I finished training at noon yesterday (Saturday). When I got home the husband had laundry churning away, had gotten all three boys to martial arts and had fed them lunch. (Lord I LOVE that man) We got organized and headed out to a specialty plant nursery located southwest of Houston (we live north of Houston, so quite the drive) As we were grabbing DS games and such to occupy small peoples I smelled a nasty-ness from the boys bathroom. Ah, yet again someone had done a large nasty poo and failed to flush. Around here that is totally normal so I thought nothing of it.
We tooled around the nursery for an hour, loaded two wagons up with plants, then paid and headed home. Boys played outside while I made dinner, then played inside until bed. Bedtime was easy-peasy and I was thinking that the day had been really great.
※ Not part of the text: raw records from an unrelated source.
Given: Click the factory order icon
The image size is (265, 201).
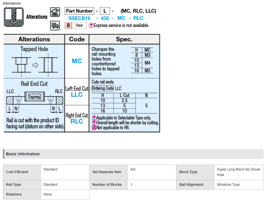Looking at the screenshot, I should pos(55,12).
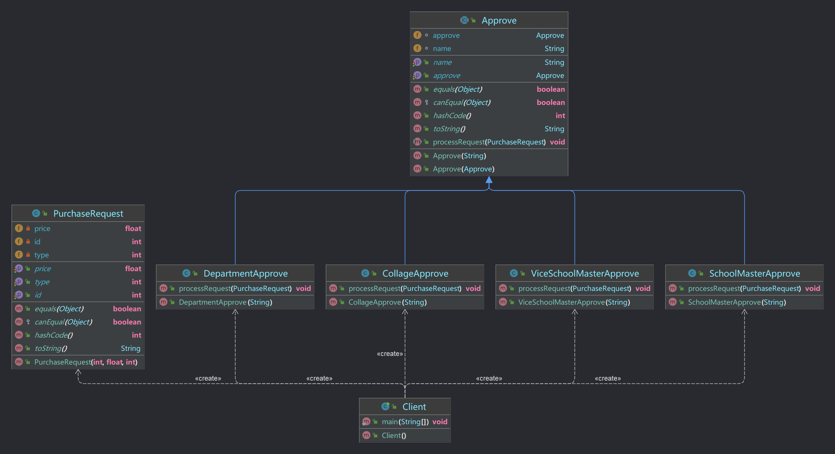Select the CollageApprove class title
The height and width of the screenshot is (454, 835).
(x=415, y=274)
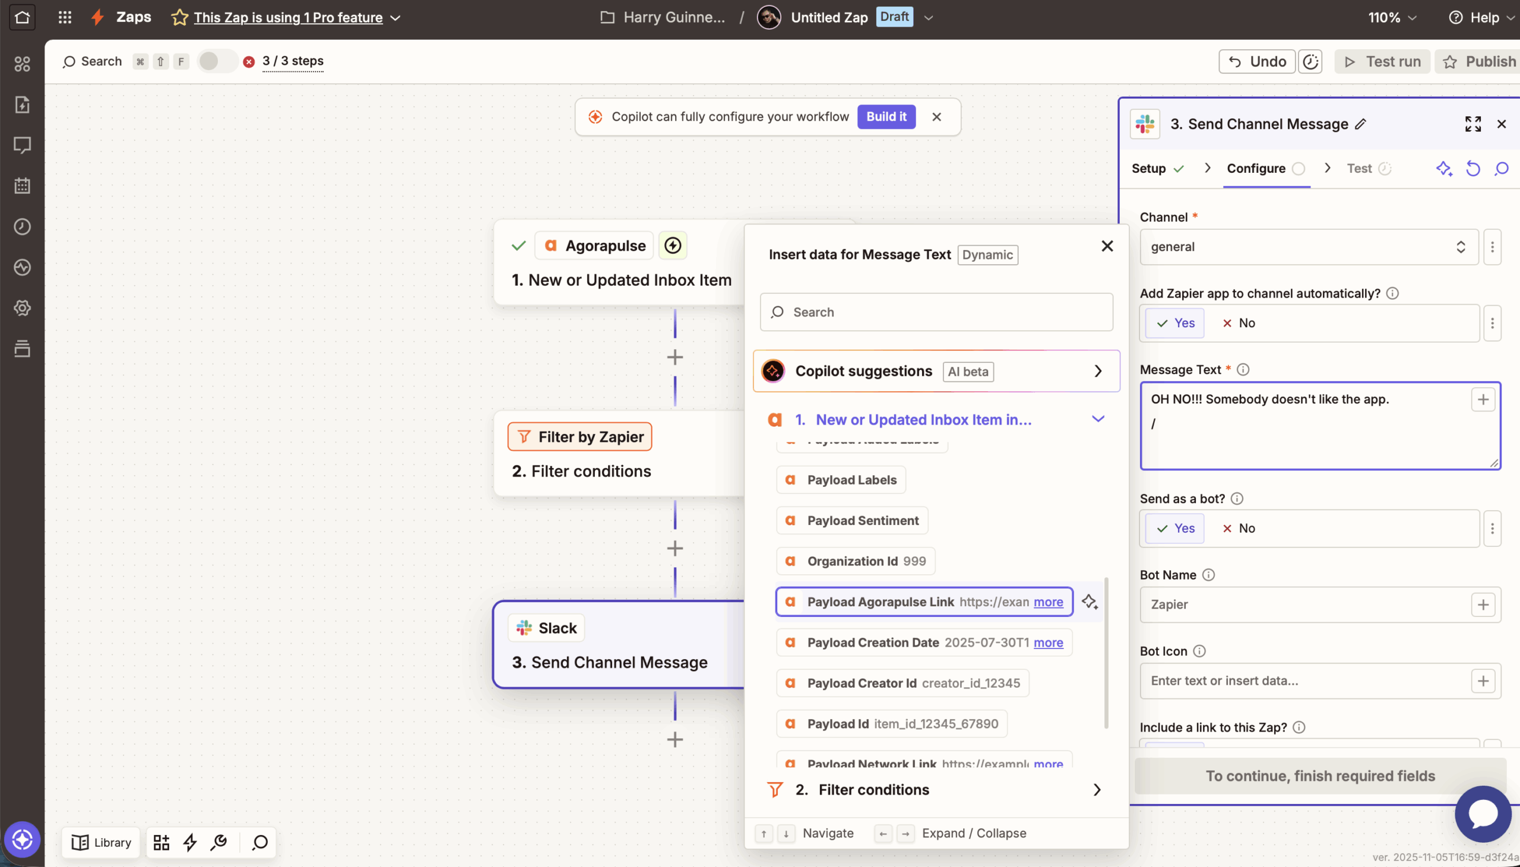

It is now Sunday morning and the fallout has appeared, but this time it was unique. This child is brilliant, a very very smart child. I am amazed at his brain power (and a little scared that I will not be able to stay ahead of him later on) He is running around in his tighty-whiteys and ask he passes me I notice a large white lump in the back of his pants. My first thought is that the poor child has a dryer sheet in his pants, so I ask him to come to me so I can get it. He freezes, he starts to back up and stammer. This is clue #1 that whatever is in his pants is there on purpose. I ask him to come to me, and he fights it but finally comes over. I look in his pants as he whines and cries. Guess what I found? A wad of poopy toilet paper stuck to his butt cheek.
Now this is where the brilliance plays in. He knows that if he poops his pants he will have to wear a diaper, but he needed a way to punish me for being gone. The smarty pants figured out a way to get poop in his pants without technically pooping them. The messy toilet paper just accidentally fell into his underwear. Yesterday. Before we left for the nursery. Eeeew!
I had him sit on a chair next to me and think about why he did this and he couldn't get up until he could remember (after cleaning him up first). Of course this was NOT going to happen. I kept telling him he wasn't in trouble and that I wanted to help him but without knowing why I was stuck. He hemmed and haw'd, he scratched his arm and talked about bug bites, he changed the subject fifty thousand times, his eyes rolled around until I wondered if they would fall out of his head. Finally, I asked him if he wanted me to guess why he did it. He did.
Honey, I think you were upset at Mommy because she was gone this week. You felt you needed to show Mommy how bad you felt and this is how you did it. More than anything you just were scared and mad and that is OK.
His little eyes filled with tears and I scooped him up and hugged him tight. I told him it was OK to be upset and mad, but he needed to talk to me and get lots of hugs instead of showing me with poop.
Baby steps. I know this is not the end of the poop wars. I know he still has a long way to go. But today I am very proud of him!